▶ [EXERCISE BRIEF]
Pick every line from the data below that contains the string "screenshot" and copy it.

▶ [RECORDS TO PROCESS]
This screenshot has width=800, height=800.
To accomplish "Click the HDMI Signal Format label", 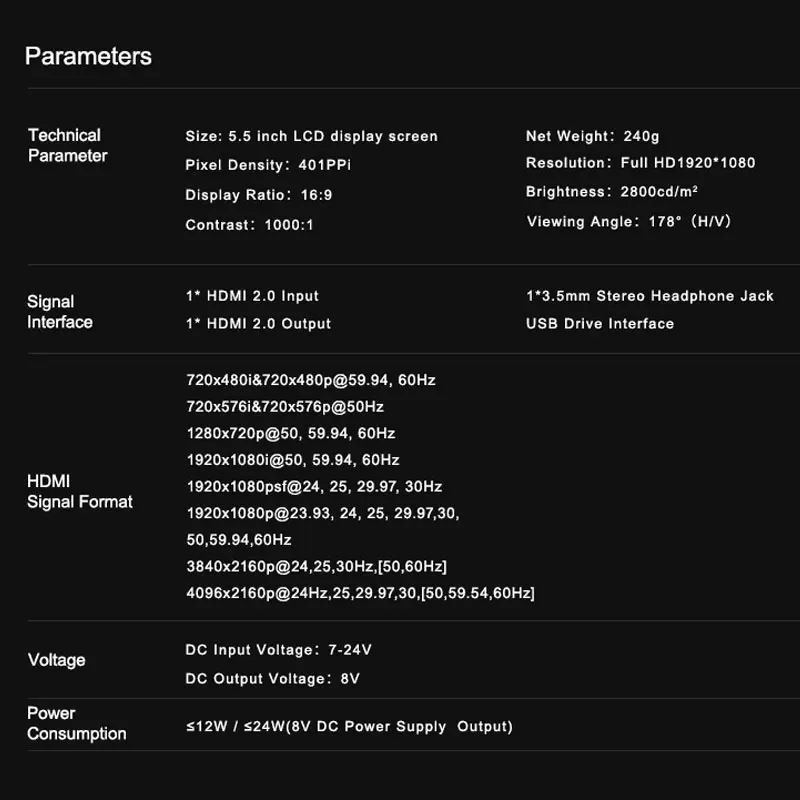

* * *

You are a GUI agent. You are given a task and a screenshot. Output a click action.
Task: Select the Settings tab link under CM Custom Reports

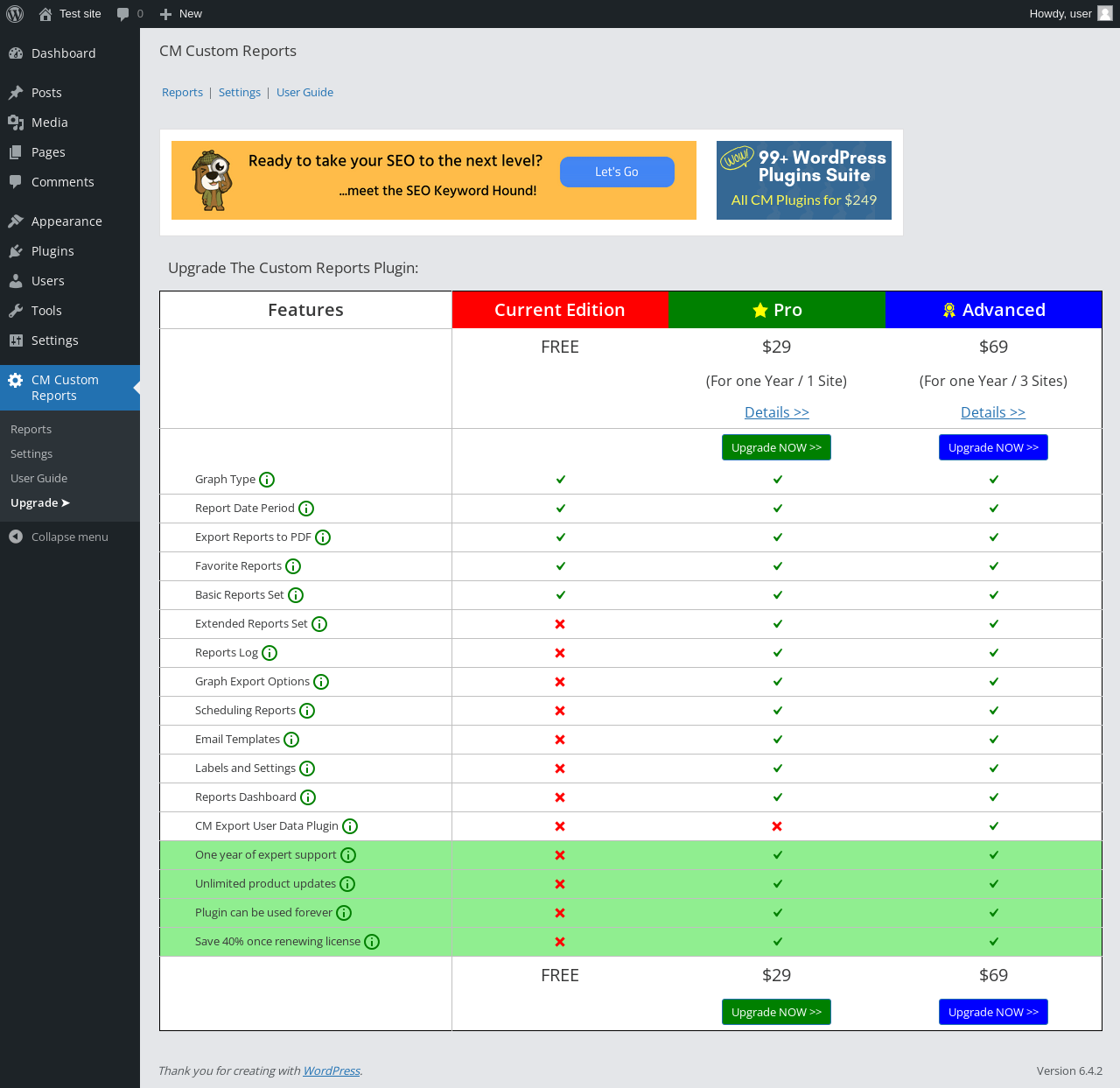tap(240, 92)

▶ [RESULT FOR THIS TASK]
This screenshot has width=800, height=800.
You are a GUI agent. You are given a task and a screenshot. Output a click action.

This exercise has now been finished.